Furthermore, there are other places using split_commandstring() - doing the escaping in just one place does not sound very consistent.
Just let shlex do its job. It is possible to use single quotes when needed. Using the example above, we can simply do search subject:'"foo bar"' and date:'"this month"'
, which is what we would normally do when using notmuch from a shell.
I like this a lot and agree that we should just use the shlex tuff as is. Let me just mention one use case that may be related, which has been annoying and may have led me to introduce this stuff. Perhaps you can find a nice solution:
I receive many mails with quoted name/mail pais like "Real Name" <[email protected]>
. When editing such recipient in envelope mode, the quotes pop up unescaped in the prompt, so hitting enter would remove them and result in a non-RFC-conform header. Is there some convenient inverse escaping mechanism we shold call there?
Is the edit address prompt even the same as the command prompt? Only the latter needs to be split at semicolons so it might make sense to just not use shlex at all for address prompt (or subject prompts,etc).

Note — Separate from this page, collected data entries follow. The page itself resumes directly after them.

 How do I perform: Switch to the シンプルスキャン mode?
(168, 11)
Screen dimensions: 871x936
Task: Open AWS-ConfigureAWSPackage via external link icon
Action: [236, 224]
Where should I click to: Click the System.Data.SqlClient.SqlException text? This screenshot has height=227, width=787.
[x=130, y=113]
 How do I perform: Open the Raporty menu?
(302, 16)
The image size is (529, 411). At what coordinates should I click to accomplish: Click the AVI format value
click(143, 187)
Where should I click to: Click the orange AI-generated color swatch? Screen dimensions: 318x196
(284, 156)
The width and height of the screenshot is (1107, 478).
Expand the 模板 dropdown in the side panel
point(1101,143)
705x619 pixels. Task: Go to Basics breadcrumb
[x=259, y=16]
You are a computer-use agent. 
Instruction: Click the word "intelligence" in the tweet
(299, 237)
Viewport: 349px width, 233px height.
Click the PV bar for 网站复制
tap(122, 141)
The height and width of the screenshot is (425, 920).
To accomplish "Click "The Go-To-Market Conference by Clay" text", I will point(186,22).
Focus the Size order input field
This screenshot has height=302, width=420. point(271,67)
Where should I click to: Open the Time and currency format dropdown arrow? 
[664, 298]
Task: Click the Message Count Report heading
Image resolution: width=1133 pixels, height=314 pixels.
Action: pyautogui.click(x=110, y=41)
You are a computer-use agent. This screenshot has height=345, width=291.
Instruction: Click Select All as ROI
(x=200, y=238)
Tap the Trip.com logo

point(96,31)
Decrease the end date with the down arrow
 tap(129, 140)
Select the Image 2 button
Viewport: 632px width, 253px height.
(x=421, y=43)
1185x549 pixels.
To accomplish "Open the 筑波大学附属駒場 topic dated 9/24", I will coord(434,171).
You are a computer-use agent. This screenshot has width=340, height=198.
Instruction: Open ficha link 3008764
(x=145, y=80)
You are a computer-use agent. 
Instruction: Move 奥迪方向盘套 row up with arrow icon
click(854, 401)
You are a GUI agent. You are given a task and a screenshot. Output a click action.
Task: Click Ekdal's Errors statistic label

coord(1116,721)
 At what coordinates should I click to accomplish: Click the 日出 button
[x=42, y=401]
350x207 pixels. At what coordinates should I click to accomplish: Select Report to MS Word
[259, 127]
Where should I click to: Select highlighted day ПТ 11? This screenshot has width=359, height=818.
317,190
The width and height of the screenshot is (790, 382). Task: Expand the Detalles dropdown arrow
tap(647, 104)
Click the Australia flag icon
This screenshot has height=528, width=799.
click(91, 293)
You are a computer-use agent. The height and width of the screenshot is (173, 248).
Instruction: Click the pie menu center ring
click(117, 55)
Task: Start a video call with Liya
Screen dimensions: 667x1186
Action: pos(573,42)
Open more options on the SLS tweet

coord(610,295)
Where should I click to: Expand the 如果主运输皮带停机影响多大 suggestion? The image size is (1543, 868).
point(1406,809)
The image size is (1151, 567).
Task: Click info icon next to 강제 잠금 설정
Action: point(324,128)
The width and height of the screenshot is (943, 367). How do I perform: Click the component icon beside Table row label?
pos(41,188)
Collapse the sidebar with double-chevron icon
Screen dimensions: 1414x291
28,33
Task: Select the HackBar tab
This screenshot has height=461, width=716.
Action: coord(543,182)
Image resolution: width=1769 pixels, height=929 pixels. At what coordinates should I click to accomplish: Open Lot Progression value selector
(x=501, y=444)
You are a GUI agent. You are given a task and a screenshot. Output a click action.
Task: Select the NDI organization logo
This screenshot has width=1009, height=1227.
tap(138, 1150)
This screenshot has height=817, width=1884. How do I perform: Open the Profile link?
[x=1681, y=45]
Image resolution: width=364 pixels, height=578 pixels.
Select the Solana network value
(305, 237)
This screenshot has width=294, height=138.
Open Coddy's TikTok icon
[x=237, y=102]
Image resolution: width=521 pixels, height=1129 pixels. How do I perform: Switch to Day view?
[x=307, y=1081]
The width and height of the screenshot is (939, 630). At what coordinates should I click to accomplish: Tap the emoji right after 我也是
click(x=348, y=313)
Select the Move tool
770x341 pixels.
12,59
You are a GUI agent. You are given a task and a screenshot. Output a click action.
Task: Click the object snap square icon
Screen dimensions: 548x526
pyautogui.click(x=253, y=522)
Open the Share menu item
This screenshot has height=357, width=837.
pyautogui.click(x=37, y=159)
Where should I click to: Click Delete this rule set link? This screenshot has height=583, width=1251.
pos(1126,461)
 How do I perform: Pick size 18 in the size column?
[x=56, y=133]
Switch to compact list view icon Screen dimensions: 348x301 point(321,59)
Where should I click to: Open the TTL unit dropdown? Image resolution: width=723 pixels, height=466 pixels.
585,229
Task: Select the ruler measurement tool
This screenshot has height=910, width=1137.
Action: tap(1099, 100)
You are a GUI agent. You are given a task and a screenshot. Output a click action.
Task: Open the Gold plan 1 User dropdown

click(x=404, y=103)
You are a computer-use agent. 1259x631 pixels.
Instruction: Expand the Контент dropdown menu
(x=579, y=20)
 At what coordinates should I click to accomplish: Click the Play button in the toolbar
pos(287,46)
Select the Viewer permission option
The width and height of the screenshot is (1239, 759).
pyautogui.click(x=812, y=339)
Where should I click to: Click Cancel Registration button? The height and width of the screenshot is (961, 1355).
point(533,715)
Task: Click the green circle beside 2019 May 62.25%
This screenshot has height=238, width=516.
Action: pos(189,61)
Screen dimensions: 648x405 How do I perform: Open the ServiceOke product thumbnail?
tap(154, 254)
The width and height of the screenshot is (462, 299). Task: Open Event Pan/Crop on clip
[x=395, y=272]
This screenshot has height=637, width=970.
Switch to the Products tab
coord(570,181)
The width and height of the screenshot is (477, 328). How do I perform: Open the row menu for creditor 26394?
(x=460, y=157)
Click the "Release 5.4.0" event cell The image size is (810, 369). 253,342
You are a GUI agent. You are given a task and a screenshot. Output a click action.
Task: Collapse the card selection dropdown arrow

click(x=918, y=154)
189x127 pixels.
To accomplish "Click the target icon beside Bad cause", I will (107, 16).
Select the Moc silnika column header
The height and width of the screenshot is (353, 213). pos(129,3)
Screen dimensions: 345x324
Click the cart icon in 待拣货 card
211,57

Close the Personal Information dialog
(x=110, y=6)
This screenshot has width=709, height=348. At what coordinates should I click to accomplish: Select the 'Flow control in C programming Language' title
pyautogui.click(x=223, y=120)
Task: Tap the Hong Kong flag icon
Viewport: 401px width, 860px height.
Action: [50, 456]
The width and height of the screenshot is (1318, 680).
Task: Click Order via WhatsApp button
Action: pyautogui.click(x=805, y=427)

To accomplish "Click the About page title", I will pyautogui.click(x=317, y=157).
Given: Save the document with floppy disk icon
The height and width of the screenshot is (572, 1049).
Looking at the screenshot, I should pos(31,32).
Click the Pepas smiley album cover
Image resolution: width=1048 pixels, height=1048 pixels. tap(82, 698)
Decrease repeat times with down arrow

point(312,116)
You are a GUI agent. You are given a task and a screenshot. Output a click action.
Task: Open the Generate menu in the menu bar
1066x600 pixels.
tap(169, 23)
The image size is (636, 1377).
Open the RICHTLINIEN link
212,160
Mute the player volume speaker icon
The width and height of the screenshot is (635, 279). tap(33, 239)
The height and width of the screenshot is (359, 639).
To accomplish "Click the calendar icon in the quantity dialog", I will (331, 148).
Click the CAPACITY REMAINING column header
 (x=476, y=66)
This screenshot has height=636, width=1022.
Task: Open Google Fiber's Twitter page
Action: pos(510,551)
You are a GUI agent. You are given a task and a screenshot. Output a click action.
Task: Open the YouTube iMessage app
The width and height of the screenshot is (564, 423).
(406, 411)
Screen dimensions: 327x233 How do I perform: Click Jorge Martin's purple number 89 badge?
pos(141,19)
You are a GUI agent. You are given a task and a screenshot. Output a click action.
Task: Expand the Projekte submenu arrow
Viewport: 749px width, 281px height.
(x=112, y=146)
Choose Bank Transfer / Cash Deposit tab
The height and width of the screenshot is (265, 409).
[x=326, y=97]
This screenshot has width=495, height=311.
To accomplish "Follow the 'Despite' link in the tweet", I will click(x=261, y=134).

I think we should (and do?) use email.utils.parseaddr()
from the stdlib for to, from, etc prompts.
I agree. Have not checked if we do this consistently for these special prompts.
Somehow I have a shortcut for set To
using the normal prompt, which seems silly %)
Quoting Lucas Hoffmann (2023-07-28 10:16:59)
I think we should (and do?) use email.utils.parseaddr() from the stdlib for to, from, etc prompts.